Work required =
From the line below that contains "Where should I click to: Open" to the line that contains "Select the Germany", repeat every line exactly, both ends included, and nothing else.

Collected data

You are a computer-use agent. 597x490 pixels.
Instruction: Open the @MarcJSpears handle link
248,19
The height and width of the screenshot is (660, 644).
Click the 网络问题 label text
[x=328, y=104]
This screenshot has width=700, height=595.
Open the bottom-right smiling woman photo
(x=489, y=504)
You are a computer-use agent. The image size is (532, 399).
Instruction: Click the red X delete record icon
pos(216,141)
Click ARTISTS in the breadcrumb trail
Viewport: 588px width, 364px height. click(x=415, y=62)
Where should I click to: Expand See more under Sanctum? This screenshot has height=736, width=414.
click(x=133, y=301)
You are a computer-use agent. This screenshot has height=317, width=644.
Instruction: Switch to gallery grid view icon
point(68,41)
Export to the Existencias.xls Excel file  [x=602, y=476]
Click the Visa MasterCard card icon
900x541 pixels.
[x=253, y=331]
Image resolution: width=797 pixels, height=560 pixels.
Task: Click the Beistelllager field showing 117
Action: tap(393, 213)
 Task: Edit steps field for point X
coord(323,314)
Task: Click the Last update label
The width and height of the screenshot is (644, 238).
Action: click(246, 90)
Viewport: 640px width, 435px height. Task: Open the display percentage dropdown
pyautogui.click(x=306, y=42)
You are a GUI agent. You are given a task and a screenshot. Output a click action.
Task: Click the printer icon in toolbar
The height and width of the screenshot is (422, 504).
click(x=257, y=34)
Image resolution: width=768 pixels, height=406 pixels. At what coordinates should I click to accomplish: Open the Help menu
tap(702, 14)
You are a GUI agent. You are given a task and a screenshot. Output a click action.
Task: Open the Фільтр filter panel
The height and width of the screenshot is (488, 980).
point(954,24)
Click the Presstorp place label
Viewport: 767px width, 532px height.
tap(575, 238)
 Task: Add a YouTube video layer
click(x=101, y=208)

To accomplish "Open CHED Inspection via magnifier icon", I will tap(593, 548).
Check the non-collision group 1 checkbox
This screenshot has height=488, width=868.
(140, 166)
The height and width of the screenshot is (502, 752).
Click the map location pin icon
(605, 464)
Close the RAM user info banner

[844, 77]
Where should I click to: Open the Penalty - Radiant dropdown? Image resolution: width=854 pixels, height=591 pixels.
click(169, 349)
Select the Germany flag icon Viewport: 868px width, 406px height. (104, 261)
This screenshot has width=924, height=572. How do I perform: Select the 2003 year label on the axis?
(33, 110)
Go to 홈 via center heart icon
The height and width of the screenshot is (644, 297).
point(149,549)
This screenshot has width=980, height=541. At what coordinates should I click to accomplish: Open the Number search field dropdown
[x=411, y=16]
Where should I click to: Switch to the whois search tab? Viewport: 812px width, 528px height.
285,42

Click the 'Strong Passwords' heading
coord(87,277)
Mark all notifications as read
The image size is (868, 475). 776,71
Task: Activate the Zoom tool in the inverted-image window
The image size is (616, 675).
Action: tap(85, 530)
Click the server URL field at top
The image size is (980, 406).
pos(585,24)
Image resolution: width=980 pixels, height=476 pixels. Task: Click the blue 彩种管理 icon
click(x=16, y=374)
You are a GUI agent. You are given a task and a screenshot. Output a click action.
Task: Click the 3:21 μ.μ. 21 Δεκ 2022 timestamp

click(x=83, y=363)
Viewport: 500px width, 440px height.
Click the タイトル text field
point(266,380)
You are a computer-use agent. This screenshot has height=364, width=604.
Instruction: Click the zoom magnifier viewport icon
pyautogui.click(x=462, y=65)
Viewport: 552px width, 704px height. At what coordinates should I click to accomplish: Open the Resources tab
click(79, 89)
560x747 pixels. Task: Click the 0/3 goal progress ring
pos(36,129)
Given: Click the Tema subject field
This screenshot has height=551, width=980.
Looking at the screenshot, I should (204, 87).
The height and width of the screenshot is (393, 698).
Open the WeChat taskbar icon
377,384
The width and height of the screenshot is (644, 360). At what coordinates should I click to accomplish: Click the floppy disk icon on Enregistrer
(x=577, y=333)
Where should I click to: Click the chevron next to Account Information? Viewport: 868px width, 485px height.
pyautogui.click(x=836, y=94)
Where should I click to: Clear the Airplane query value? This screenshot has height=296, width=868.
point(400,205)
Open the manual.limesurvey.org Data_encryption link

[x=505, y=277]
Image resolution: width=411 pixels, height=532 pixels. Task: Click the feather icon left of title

Task response =
Where should I click to: Open the Penalty - Radiant dropdown? Image resolution: width=854 pixels, height=591 pixels.
click(169, 349)
Select the Germany flag icon Viewport: 868px width, 406px height. (104, 261)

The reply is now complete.